═════ Data
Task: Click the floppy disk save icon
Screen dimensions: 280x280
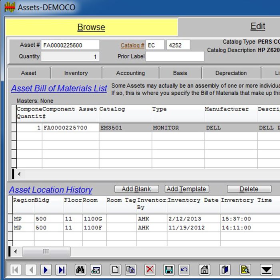Action: (x=169, y=270)
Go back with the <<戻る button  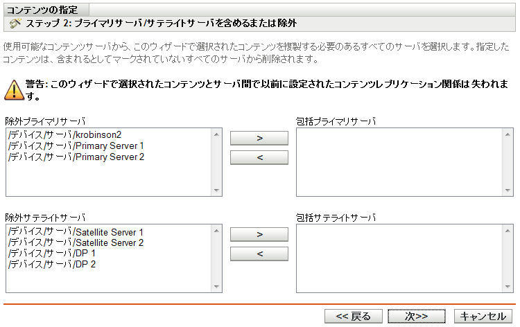[353, 316]
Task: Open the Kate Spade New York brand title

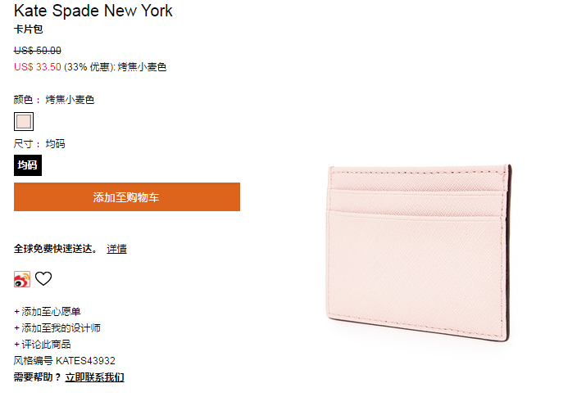Action: click(x=93, y=11)
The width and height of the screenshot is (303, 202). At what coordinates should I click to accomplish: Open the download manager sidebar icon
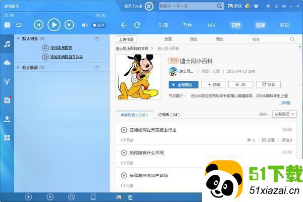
══════════
Do this.
Copy out the material again, from the line that contains "Task: Open the" up to and including the last line of the material. Copy each line in full, not only the answers, and scale every coordinate in the answers by 0.25, rounding to whole numbers with halves going up. Leave the pictures out.

Correct response.
Task: Open the Kate Spade New York brand title

Action: click(x=23, y=3)
The width and height of the screenshot is (303, 202). At what coordinates should I click to accomplish: Open the download manager sidebar icon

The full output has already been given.